Verve Medical’s Renal Pelvic Denervation System Receives IDE Approval for Pivotal Trial

July 11, 2023—Verve Medical, Inc., an early-stage medical device company headquartered in Phoenix, Arizona, announced that it has received approval from the FDA to initiate its NOVEL-Denervation pivotal investigational device exemption (IDE) trial of the company’s minimally invasive, nonvascular transurethral Verve renal pelvic denervation (RPD) system for the treatment of uncontrolled hypertension.

According to the company, the NOVEL—“natural orifice via renal pelvis denervation”—pivotal IDE trial will be a sham-controlled, double-blinded study composed of up to 300 patients randomized 2:1. The trial is designed to determine the safety and efficacy of the Verve RPD system to treat hypertension.

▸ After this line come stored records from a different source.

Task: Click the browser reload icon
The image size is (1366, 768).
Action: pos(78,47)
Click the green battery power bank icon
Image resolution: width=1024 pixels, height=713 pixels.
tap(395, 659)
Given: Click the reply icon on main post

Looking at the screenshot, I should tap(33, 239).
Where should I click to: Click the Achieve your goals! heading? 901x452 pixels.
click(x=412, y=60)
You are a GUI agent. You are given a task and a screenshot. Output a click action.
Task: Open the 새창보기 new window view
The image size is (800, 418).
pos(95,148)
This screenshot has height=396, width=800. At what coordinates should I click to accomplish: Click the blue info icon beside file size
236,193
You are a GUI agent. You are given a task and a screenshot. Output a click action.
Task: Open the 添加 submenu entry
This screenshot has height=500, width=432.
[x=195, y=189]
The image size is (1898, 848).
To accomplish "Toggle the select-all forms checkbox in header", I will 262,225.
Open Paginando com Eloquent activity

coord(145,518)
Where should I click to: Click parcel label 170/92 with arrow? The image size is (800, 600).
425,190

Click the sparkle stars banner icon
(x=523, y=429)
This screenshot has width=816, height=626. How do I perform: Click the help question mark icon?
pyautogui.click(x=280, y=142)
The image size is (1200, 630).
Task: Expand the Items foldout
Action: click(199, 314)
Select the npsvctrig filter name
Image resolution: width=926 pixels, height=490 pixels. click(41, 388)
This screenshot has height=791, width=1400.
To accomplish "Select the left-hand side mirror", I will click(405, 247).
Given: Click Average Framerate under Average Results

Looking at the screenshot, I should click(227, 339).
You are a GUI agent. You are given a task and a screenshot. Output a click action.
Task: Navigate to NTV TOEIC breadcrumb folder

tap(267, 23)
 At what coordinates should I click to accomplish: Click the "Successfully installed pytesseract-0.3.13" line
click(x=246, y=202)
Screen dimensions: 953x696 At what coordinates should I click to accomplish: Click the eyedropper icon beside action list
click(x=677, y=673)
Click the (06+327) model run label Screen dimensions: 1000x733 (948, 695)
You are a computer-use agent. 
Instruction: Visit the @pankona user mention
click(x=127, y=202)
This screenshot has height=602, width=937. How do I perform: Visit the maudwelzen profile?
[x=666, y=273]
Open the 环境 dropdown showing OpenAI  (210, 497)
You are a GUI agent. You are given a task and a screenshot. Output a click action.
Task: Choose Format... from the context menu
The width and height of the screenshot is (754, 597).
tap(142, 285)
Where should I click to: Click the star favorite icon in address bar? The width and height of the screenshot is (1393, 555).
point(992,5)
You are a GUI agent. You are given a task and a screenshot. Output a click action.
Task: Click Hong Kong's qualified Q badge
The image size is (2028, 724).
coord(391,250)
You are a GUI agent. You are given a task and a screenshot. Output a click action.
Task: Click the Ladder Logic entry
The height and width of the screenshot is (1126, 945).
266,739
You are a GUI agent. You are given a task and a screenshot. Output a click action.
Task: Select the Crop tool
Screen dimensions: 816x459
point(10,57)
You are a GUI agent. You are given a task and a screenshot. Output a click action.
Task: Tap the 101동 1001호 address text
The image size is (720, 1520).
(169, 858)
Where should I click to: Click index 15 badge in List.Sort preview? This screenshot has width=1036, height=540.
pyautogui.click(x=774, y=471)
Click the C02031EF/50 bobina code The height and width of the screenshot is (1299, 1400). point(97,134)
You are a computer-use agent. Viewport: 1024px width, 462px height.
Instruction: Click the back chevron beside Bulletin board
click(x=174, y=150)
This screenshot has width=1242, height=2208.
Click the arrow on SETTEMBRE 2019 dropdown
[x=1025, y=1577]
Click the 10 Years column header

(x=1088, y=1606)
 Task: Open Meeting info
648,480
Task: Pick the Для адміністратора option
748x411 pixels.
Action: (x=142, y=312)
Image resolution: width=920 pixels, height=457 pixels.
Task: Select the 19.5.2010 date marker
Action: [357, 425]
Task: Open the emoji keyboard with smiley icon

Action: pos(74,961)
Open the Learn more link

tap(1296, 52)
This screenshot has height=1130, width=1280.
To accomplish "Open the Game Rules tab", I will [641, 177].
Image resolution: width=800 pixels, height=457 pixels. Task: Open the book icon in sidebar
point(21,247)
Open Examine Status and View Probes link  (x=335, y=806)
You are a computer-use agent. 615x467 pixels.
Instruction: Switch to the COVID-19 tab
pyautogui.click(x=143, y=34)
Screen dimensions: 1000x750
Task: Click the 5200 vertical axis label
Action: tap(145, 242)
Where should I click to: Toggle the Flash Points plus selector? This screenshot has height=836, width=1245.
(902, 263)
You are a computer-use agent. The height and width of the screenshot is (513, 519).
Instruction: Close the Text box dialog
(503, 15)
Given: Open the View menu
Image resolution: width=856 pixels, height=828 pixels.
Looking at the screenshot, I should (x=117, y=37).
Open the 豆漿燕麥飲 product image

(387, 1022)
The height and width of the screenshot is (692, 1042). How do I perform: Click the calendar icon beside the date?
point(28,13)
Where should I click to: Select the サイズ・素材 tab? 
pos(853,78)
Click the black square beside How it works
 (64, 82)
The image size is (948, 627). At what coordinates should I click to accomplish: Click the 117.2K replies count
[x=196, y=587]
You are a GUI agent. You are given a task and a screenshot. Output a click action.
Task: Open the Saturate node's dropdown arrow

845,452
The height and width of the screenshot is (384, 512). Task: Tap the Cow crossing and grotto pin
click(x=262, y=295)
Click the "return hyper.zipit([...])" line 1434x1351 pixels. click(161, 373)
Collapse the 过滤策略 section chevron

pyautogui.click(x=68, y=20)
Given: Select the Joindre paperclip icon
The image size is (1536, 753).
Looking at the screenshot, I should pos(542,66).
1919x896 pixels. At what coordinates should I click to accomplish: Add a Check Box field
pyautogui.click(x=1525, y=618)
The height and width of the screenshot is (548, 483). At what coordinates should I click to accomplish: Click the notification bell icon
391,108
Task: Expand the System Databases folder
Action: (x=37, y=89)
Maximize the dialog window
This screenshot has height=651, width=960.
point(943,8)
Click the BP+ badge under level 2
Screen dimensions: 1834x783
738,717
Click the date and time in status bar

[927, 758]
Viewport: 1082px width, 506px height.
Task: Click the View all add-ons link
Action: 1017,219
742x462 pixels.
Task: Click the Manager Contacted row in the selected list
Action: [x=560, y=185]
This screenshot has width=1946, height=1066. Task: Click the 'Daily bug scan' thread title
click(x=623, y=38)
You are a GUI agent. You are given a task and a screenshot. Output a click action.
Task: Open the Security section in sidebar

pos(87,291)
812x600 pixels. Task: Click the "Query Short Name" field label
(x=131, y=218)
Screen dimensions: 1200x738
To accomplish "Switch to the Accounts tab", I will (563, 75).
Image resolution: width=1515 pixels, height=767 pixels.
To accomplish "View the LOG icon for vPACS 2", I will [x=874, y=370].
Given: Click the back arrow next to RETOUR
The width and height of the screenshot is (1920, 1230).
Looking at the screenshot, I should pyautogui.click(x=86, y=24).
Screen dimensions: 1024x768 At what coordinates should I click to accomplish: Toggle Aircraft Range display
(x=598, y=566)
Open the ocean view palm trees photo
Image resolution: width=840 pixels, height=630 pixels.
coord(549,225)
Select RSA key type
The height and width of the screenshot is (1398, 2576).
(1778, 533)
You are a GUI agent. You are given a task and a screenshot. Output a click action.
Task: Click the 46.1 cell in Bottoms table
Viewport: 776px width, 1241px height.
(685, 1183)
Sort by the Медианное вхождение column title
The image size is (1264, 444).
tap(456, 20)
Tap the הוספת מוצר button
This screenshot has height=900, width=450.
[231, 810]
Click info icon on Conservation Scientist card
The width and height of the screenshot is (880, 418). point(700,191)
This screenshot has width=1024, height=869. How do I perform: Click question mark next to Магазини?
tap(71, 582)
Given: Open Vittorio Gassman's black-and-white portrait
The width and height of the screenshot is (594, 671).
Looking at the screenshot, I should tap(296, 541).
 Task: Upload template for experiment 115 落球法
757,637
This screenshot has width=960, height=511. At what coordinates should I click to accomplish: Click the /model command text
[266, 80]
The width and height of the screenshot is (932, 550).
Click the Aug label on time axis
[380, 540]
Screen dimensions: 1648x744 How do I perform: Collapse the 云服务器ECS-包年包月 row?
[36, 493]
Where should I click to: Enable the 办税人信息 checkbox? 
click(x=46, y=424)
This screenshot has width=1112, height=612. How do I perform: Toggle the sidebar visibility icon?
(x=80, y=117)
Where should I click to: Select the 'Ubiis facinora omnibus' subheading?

Verve Medical stated that its method accesses the renal nerves through the natural orifice of the urethra, like a common urology procedure. The Verve RPD system ablates afferent and efferent nerves in the renal pelvis. The company stated that this approach may be more effective because of the increased density of innervation in the renal pelvis, where easier access can be obtained than with renal denervation approaches via the renal artery.

In November 2022, the company announced that the results of the Verve feasibility study were published by Dagmara Hering, MD, et al in Hypertension (2022;79:2787-2795). The feasibility study findings included a therapeutically significant blood pressure (BP) reduction for 100% of treated patients with uncontrolled hypertension. Verve’s modality reduced mean 24-hour systolic BP by 20.3 mm Hg and systolic BP as measured in a doctor’s office setting (utilizing the SPRINT method) by 22.4 mm Hg at the 2-month primary endpoint.

The feasibility study of the Verve RPD system showed durability to at least 1 year in patients with uncontrolled hypertension, noted the company in the current press release.